╭─ Input for this task

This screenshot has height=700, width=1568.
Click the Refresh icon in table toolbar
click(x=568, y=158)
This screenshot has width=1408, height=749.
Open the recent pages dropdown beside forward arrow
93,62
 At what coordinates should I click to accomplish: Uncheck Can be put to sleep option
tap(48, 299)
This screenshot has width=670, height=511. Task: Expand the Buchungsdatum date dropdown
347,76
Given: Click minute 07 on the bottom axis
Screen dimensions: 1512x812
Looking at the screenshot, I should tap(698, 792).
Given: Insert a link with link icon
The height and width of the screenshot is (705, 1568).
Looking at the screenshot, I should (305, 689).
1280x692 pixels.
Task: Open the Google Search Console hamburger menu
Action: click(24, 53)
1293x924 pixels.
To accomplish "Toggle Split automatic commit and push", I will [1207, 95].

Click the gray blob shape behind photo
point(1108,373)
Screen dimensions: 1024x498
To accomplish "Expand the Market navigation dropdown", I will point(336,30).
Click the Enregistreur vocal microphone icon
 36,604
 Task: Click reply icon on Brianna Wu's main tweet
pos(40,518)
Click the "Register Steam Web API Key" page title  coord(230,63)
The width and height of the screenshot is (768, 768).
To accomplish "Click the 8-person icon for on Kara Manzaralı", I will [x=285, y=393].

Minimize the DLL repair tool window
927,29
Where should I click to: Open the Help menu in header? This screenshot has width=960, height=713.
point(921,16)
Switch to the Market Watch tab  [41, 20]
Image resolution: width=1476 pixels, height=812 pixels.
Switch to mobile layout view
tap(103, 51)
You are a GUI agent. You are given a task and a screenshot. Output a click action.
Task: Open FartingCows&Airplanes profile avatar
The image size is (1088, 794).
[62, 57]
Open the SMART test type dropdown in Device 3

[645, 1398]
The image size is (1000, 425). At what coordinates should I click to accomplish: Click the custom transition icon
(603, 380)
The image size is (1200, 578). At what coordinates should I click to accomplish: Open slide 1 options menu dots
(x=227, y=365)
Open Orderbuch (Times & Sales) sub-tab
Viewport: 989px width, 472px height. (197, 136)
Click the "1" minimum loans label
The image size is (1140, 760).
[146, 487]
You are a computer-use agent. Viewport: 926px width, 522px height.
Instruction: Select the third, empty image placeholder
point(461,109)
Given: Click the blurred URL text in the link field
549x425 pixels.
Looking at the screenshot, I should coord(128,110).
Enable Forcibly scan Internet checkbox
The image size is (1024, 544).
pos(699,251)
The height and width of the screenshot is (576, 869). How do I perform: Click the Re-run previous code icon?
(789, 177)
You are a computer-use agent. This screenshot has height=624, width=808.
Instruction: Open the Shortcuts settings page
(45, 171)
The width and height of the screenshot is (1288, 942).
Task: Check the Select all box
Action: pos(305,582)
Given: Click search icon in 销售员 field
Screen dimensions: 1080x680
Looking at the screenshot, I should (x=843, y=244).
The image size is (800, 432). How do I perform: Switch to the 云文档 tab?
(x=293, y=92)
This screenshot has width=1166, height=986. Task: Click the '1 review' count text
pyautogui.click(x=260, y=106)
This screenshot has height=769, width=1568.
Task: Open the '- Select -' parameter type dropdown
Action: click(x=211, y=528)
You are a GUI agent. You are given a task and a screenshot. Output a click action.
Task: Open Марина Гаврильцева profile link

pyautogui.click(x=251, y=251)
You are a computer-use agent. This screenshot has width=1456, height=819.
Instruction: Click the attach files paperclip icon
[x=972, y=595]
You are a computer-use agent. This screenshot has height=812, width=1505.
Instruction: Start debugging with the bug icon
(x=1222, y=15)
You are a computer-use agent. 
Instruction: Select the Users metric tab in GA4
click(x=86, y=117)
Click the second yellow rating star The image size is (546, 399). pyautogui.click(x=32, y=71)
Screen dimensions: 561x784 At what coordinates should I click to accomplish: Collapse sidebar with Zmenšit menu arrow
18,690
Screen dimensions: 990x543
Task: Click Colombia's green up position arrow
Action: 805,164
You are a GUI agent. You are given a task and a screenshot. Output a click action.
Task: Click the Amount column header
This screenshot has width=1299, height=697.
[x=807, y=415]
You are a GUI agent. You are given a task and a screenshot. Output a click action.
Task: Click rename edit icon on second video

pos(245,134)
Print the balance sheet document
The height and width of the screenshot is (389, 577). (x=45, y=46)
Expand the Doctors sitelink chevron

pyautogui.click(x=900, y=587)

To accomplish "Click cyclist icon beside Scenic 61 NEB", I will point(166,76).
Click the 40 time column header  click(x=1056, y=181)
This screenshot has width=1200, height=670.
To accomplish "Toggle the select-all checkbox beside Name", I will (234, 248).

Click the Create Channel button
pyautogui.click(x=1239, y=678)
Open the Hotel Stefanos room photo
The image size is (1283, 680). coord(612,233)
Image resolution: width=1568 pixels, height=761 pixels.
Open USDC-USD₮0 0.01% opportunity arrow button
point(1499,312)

╰─

### [Exercise instructions]
Reproduce the entire listing above with each occurrence of "GUI agent" replaced by "screen assistant". Leave every other character unchanged.

### [Answer to the problem]
This screenshot has height=700, width=1568.
Click the Refresh icon in table toolbar
click(x=568, y=158)
This screenshot has width=1408, height=749.
Open the recent pages dropdown beside forward arrow
93,62
 At what coordinates should I click to accomplish: Uncheck Can be put to sleep option
tap(48, 299)
This screenshot has width=670, height=511. Task: Expand the Buchungsdatum date dropdown
347,76
Given: Click minute 07 on the bottom axis
Screen dimensions: 1512x812
Looking at the screenshot, I should tap(698, 792).
Given: Insert a link with link icon
The height and width of the screenshot is (705, 1568).
Looking at the screenshot, I should (305, 689).
1280x692 pixels.
Task: Open the Google Search Console hamburger menu
Action: click(24, 53)
1293x924 pixels.
To accomplish "Toggle Split automatic commit and push", I will [1207, 95].

Click the gray blob shape behind photo
point(1108,373)
Screen dimensions: 1024x498
To accomplish "Expand the Market navigation dropdown", I will point(336,30).
Click the Enregistreur vocal microphone icon
 36,604
 Task: Click reply icon on Brianna Wu's main tweet
pos(40,518)
Click the "Register Steam Web API Key" page title  coord(230,63)
The width and height of the screenshot is (768, 768).
To accomplish "Click the 8-person icon for on Kara Manzaralı", I will [x=285, y=393].

Minimize the DLL repair tool window
927,29
Where should I click to: Open the Help menu in header? This screenshot has width=960, height=713.
point(921,16)
Switch to the Market Watch tab  [41, 20]
Image resolution: width=1476 pixels, height=812 pixels.
Switch to mobile layout view
tap(103, 51)
You are a screen assistant. You are given a task and a screenshot. Output a click action.
Task: Open FartingCows&Airplanes profile avatar
The image size is (1088, 794).
[62, 57]
Open the SMART test type dropdown in Device 3

[645, 1398]
The image size is (1000, 425). At what coordinates should I click to accomplish: Click the custom transition icon
(603, 380)
The image size is (1200, 578). At what coordinates should I click to accomplish: Open slide 1 options menu dots
(x=227, y=365)
Open Orderbuch (Times & Sales) sub-tab
Viewport: 989px width, 472px height. (197, 136)
Click the "1" minimum loans label
The image size is (1140, 760).
[146, 487]
You are a computer-use agent. Viewport: 926px width, 522px height.
Instruction: Select the third, empty image placeholder
point(461,109)
Given: Click the blurred URL text in the link field
549x425 pixels.
Looking at the screenshot, I should coord(128,110).
Enable Forcibly scan Internet checkbox
The image size is (1024, 544).
pos(699,251)
The height and width of the screenshot is (576, 869). How do I perform: Click the Re-run previous code icon?
(789, 177)
You are a computer-use agent. This screenshot has height=624, width=808.
Instruction: Open the Shortcuts settings page
(45, 171)
The width and height of the screenshot is (1288, 942).
Task: Check the Select all box
Action: pos(305,582)
Given: Click search icon in 销售员 field
Screen dimensions: 1080x680
Looking at the screenshot, I should (x=843, y=244).
The image size is (800, 432). How do I perform: Switch to the 云文档 tab?
(x=293, y=92)
This screenshot has width=1166, height=986. Task: Click the '1 review' count text
pyautogui.click(x=260, y=106)
This screenshot has height=769, width=1568.
Task: Open the '- Select -' parameter type dropdown
Action: click(x=211, y=528)
You are a screen assistant. You are given a task and a screenshot. Output a click action.
Task: Open Марина Гаврильцева profile link

pyautogui.click(x=251, y=251)
You are a computer-use agent. This screenshot has width=1456, height=819.
Instruction: Click the attach files paperclip icon
[x=972, y=595]
You are a computer-use agent. This screenshot has height=812, width=1505.
Instruction: Start debugging with the bug icon
(x=1222, y=15)
You are a computer-use agent. 
Instruction: Select the Users metric tab in GA4
click(x=86, y=117)
Click the second yellow rating star The image size is (546, 399). pyautogui.click(x=32, y=71)
Screen dimensions: 561x784 At what coordinates should I click to accomplish: Collapse sidebar with Zmenšit menu arrow
18,690
Screen dimensions: 990x543
Task: Click Colombia's green up position arrow
Action: 805,164
You are a screen assistant. You are given a task and a screenshot. Output a click action.
Task: Click the Amount column header
This screenshot has width=1299, height=697.
[x=807, y=415]
You are a screen assistant. You are given a task and a screenshot. Output a click action.
Task: Click rename edit icon on second video

pos(245,134)
Print the balance sheet document
The height and width of the screenshot is (389, 577). (x=45, y=46)
Expand the Doctors sitelink chevron

pyautogui.click(x=900, y=587)

To accomplish "Click cyclist icon beside Scenic 61 NEB", I will point(166,76).
Click the 40 time column header  click(x=1056, y=181)
This screenshot has width=1200, height=670.
To accomplish "Toggle the select-all checkbox beside Name", I will (234, 248).

Click the Create Channel button
pyautogui.click(x=1239, y=678)
Open the Hotel Stefanos room photo
The image size is (1283, 680). coord(612,233)
Image resolution: width=1568 pixels, height=761 pixels.
Open USDC-USD₮0 0.01% opportunity arrow button
point(1499,312)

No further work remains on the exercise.